ECLI:NL:RBOVE:2013:1575
Rechtbank Overijssel
- Eerste aanleg - enkelvoudig
- G. van Eerden
- Rechtspraak.nl
Ontbinding van de arbeidsovereenkomst van een verzorgingshulp op bedrijfseconomische gronden
In deze zaak heeft de kantonrechter van de Rechtbank Overijssel op 25 juni 2013 uitspraak gedaan in een verzoek tot ontbinding van de arbeidsovereenkomst van een verzorgingshulp, [gedaagde], door de stichting Zorgaccent. De verzoekster, Zorgaccent, heeft de ontbinding aangevraagd op basis van artikel 7:685 van het Burgerlijk Wetboek, met als argument dat er gewichtige redenen zijn vanwege gewijzigde omstandigheden binnen de organisatie. De kantonrechter heeft vastgesteld dat [gedaagde] sinds 22 april 1996 in dienst was als Verzorgingshulp B en dat haar functie per 1 juni 2013 zou vervallen als gevolg van een reorganisatie binnen Zorgaccent. Deze reorganisatie was noodzakelijk om de continuïteit van de onderneming te waarborgen, gezien de afname van werkzaamheden voor de functie van Verzorgingshulp B en de toename van vraag naar hogere functies in de zorg.

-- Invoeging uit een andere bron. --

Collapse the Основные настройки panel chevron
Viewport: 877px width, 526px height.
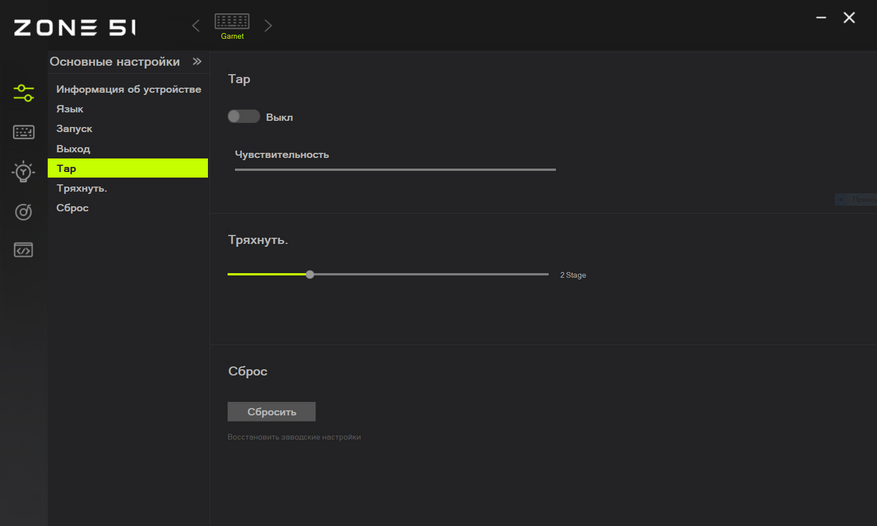(x=197, y=62)
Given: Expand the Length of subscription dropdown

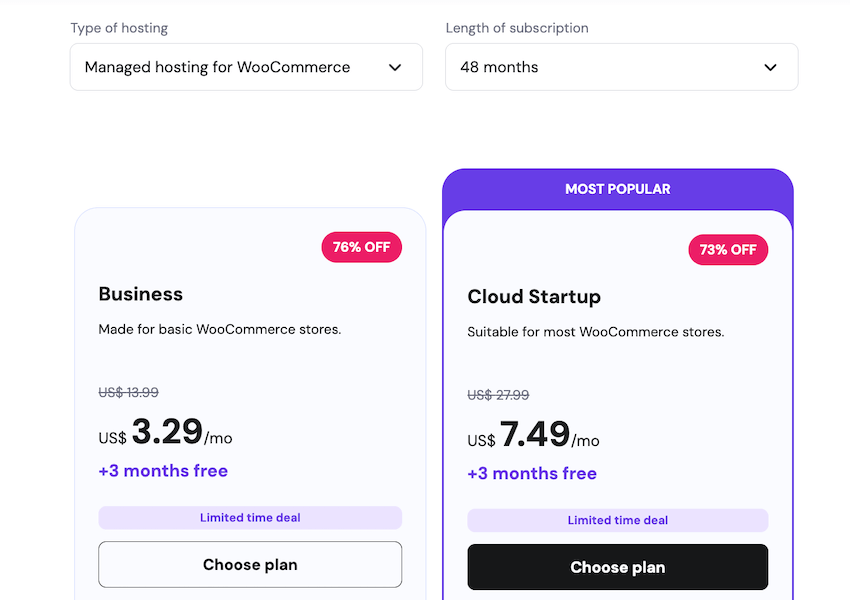Looking at the screenshot, I should (x=620, y=67).
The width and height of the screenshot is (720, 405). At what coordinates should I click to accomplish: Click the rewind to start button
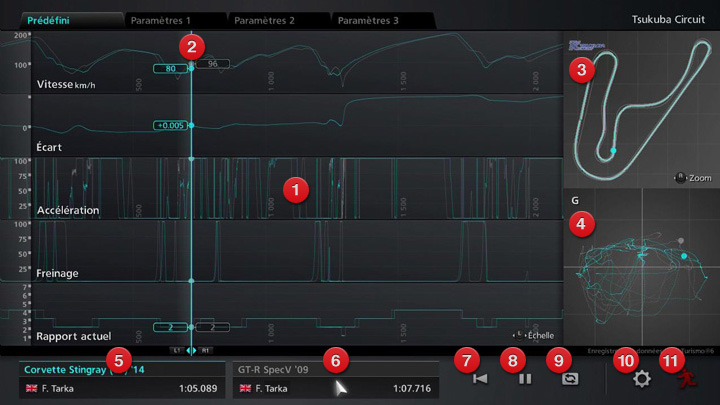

Zorgaccent heeft diverse maatregelen genomen om de medewerkers te ondersteunen, waaronder omscholingsmogelijkheden en een sociaal plan. De kantonrechter heeft geoordeeld dat Zorgaccent voldoende onderbouwd heeft dat de ontbinding van de arbeidsovereenkomst gerechtvaardigd is op basis van bedrijfseconomische omstandigheden en dat de beleidsvrijheid van de ondernemer in dit geval niet is overschreden. De kantonrechter heeft de ontbinding van de arbeidsovereenkomst per 1 november 2013 uitgesproken en een vergoeding van € 12.953,62 bruto aan [gedaagde] toegekend, evenals de mogelijkheid voor scholing tot een bedrag van € 2.000,00 exclusief BTW. De proceskosten zijn gecompenseerd, wat betekent dat iedere partij zijn eigen kosten draagt. De uitspraak benadrukt de noodzaak voor werkgevers om te kunnen reorganiseren in het licht van veranderende omstandigheden in de zorgsector.